Sivil toplum örgütleri adına açıklamayı yapan BTSO Yönetim Kurulu Başkanı Türker Ateş, “Değerli basın mensupları Bolu Ticaret ve Sanayi Odası, Bolu Esnaf ve Sanatkarlar Odası Birliği, Bolu Ziraat Odası Başkanlığı, Hak – İş Konfederasyonu Bolu Temsilciliği, Memur – Sen Bolu Şubesi, Türkiye Emekçiler Derneği Bolu Şubesi, İş Sendikaları Konfederasyonu Bolu Temsilciliği, Türkiye İşverenler Sendikası Bolu İl Temsilciliği, Türkiye Kamu – Sen Bolu İl Temsilciliği olarak buradayız. 81 ilde tüm odalar ve birlikler, beraber bu açıklamayı yaparak sizler aracılığı ile hem ülkemiz hem de dünya kamuoyuna seslenmek istiyorum. Türkiye, 9 Ekim 2019’da Barış Pınarı Harekatı’nı başlatmıştır. Amaç hem ülkemiz sınırlarının güvenliğini sağlamam hem de bölge ülkeler için tehdit oluşturan terör koridorunu ortadan kaldırmaktır. Bu bölgeyi PKK, PYD, YPG ve DAEŞ gibi terör örgütlerinden temizleyerek, Suriyelileri baskı ve zulümden kurtarmak, bölgede huzur, güven ve barış ortamını yeniden sağlamaktır. Bizler devletimizin bu kararın arkasındayız ve destekliyoruz. Zira Türkiye, uluslararası anlaşmalardan doğan hakkını kullanmıştır. Barış Pınarı Harekatı’nı evrensel hukuk ve Birleşmiş Milletler Terörle Mücadele kararları ile sözleşmede meşru müdafaa hakkı çerçevesinde başlatılmıştır. Suriye’nin toprak bütünlüğüne ve egemenliğine saygı göstermekteyiz. Dolayısı ile bu harekat meşrudur ve uluslararası hukuka da uygundur.
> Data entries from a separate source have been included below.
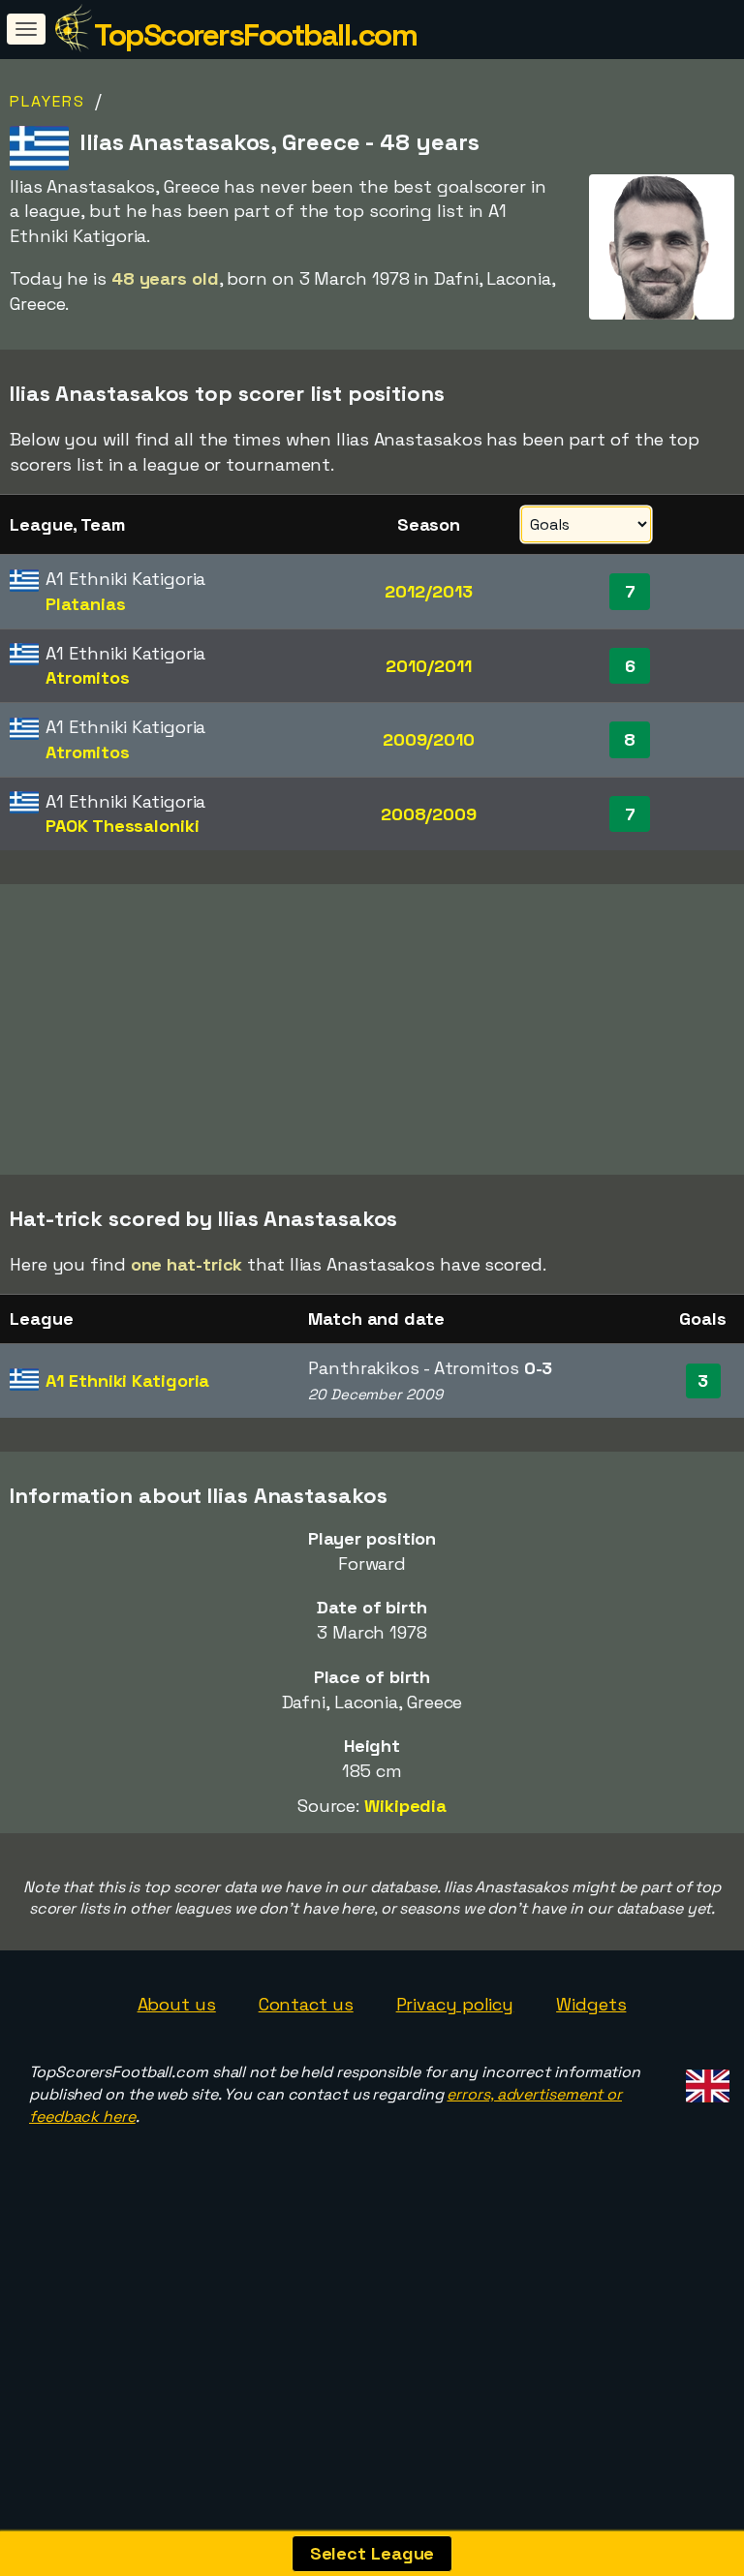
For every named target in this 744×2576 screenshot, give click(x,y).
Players (47, 101)
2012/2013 (428, 591)
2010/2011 (428, 666)
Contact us (306, 2004)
“TERÖR ÖRGÜTLERİNE SESSİZ KALMAMIZ BEKLENEMEZ”

Ülkemiz özellikle Fırat’ın doğusunda, sınır ötesinde, terör örgütleri tarafından ordumuz son 2 yılda yüzün üzerinde taciz ve hasmiyane hareketlere maruz kalmıştır. Bu terör örgütlerinin, Suriye içinde ve Suriyelilere de tutumu aynıdır. Suriye’de yerel halkın da terör örgütlerinin giderek artan insan hakları ihlallerine, göçe zorlanmaları, taciz ve zulme karşı, şikayet ve tepkileri giderek artmaktadır. Herkes artık şunu görmektedir ki masum insanları katleden, ülkemizin de güvenliğine açıkça tehdit oluşturan terör örgütlerine sessiz kalmamız beklenemez. Fırat Kalkanı ve Zeytin Dalı harekatları ile başlayıp, devam eden tüm operasyonları ile Türkiye, terör örgütleri ve destekçilerine en güçlü cevabı gereken şekilde vermektedir. Aynı zamanda sivillerin ve masumların korunmasına da azami dikkat gösterilmektedir. Zaten bunu hem Fırat Kalkanı hem de Zeytin Dalı harekatında gösterdik. Önceden terörün hakim olduğu bölgede, hayat normale döndü. Barış ve huzur geldi. Yurtlarını terk etmek zorunda kalan Suriyelilerin de geri dönmesine zemin hazırlamış olduk. Türkiye’nin elinden gelen tüm imkanları da bu bölge için seferber ettiğini de tüm dünyaya gösterdik. Çünkü biz inanıyoruz ki gönül dünyası imar edemeyenler, yeryüzünü de imar edemezler. Bizler Türkiye olarak yıkmadan, yakmadan yana hiç olmadık ve olmayacağız. Bizim tarafımız barıştır, huzurdur, kardeşliktir. Türkiye’nin terörle mücadeleye dönük çabaları etnik ve dini temizlik de dahil olmak üzere insanlığa karşı işlenen suç niteliğinde PKK, PYD, YPG ve DAEŞ eylemleri nedeniyle yerlerinden edilmiş Suriyelilerin önlerini açmak, Suriye’nin toprak bütünlüğünü korumak adına katkı da bulunmak amacımızdır. Bu nedenle Türkiye’nin başlattığı bu harekat, Suriyeli göçmenler, mağdur durumda olan yerel halk tarafından da desteklenmektedir. Tüm bu gerekçeler ışığında uluslararası camiayı, teröre karşı ortak duruş sergilemeye, evrensel insan hakları hakim kılmaya niyetlerini açık bir şekilde gösteren ülkemize destek vermeye davet ediyoruz”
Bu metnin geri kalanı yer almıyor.